The earliest logging work took place alongside rivers, where there was both a lot of timber and a free-flowing means of transportation. At that time, forests looked inexhaustible to early loggers. They are typically uneducated, low-skilled migrant workers forming lumberjacks - an enormous amount of labor. During the logging season, the lumberjacks made their home in a rustic bunkhouse that often housed more than 70 at a time. The men slept two to a bunk on prickly mattresses of hay. They sometimes lined their bunks with cedar boughs in an effort to ward off bedbugs and "greybacks," the bothersome body lice that followed the jacks from camp to camp.
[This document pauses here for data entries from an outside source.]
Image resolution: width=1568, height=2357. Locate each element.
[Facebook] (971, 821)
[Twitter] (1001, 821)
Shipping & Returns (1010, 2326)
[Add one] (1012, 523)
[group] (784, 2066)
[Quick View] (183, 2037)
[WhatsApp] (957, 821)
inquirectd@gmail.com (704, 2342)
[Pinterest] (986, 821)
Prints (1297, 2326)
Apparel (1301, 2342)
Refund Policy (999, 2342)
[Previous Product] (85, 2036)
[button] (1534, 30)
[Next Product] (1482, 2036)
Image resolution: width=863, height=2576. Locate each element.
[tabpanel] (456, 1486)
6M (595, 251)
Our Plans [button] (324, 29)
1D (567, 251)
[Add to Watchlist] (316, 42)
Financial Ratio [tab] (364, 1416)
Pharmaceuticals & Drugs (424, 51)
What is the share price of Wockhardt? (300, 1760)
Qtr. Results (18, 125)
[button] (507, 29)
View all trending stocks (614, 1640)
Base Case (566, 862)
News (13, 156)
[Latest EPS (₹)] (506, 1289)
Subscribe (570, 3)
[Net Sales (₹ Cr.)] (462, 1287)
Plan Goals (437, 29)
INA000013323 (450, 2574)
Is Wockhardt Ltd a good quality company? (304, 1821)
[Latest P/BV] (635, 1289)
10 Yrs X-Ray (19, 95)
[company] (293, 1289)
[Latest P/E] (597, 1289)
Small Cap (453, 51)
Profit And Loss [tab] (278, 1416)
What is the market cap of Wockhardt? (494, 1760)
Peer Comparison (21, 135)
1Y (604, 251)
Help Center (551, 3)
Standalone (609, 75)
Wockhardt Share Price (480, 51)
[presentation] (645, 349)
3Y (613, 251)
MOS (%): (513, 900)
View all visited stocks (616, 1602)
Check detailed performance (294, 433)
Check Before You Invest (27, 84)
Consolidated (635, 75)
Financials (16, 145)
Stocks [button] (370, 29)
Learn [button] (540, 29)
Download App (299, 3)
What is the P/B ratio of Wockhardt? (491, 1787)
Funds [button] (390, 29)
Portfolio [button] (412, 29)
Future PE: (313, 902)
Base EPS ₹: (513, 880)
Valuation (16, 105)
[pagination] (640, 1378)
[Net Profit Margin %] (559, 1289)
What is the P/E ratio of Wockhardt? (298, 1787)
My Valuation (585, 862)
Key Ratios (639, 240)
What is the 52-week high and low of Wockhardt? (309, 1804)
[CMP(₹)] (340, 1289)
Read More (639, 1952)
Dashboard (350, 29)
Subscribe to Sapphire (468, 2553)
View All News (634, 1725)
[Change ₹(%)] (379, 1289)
Each night they hung pants, underwear, and socks overhead to dry. There was a single long bench in front of the bunks, called the Deacon seat; this was the center of the lumberjacks' social life, where they spent their evening playing cards, talking, and smoking.
2. The white pine boom
Logging moved inland and temporary logging camps were erected each winter in a new location close to a fresh stand of pines. Logging was done in the winter, and the logs were dumped onto riverbanks to wait for spring. With the spring thaw, the lumberjacks drove the logs to sawmills. The most economical way to move logs to the sawmills was to float them downriver in early spring, when the water levels were high from melting snow. The wanigan, a barge-like boat, was the headquarters for the drive, serving as a floating cook shack and bunkhouse for the river drivers. These methods of transport were prevalent up until the 1890s, when railroads began to penetrate far into the woods.
3. The sawmills
In the 1800s, wherever there was timber there was also sawmilling. Sawmills were built next to rivers, which were both the “highways” that floated timber from the woods, and also the main source of power to run the mills. However, harvesting dropped rapidly after 1905. By the 1920s, the prime pine stands were exhausted and there wasn’t enough lumber-quality timber in the woods to justify the expense of maintaining railroads. The large-scale sawmilling industry virtually vanished by 1929.
4. The end of the camps
Road building accelerated in the 1930s contributed to ending the camp system, allowing loggers to get into remote areas, haul their loads out on trucks, and still get home in time for supper.
5. Modern logging
In the mid-1960s, machines like feller-bunchers, skidders, and crane loaders were put to work harvesting the new forests of young aspen, spruce, and birch. These machines are still widely used primarily for clear-cutting, which is preferred for some types of harvest.
The typical 21st-century logger lives in the area year-round with his or her family, and is either self-employed or works for a small, perhaps family-owned, logging outfit. Loggers today maneuver not just through forests but also through dense thickets of environmental guidelines. With one eye on timber trends from around the world, today’s logger is a highly trained and skilled worker who combines the talents of a business person, an ecologist, a land manager, and a tech-savvy machine operator.
A logger performs a very physically demanding job. You often work outdoors in all weather conditions to cut, skid, and load timber for transportation. The job requires durable clothing that allows for free range of motion. Most loggers wear durable jeans or work pants as well as a durable shirt. Many companies make clothing specifically for logging and other outdoor professions. You also wear durable, comfortable caulk boots. These typically have steel toes for safety and spiked soles for increased traction. You also wear hard hats (or similar helmets), ear and eye protection, gloves, and other safety equipment.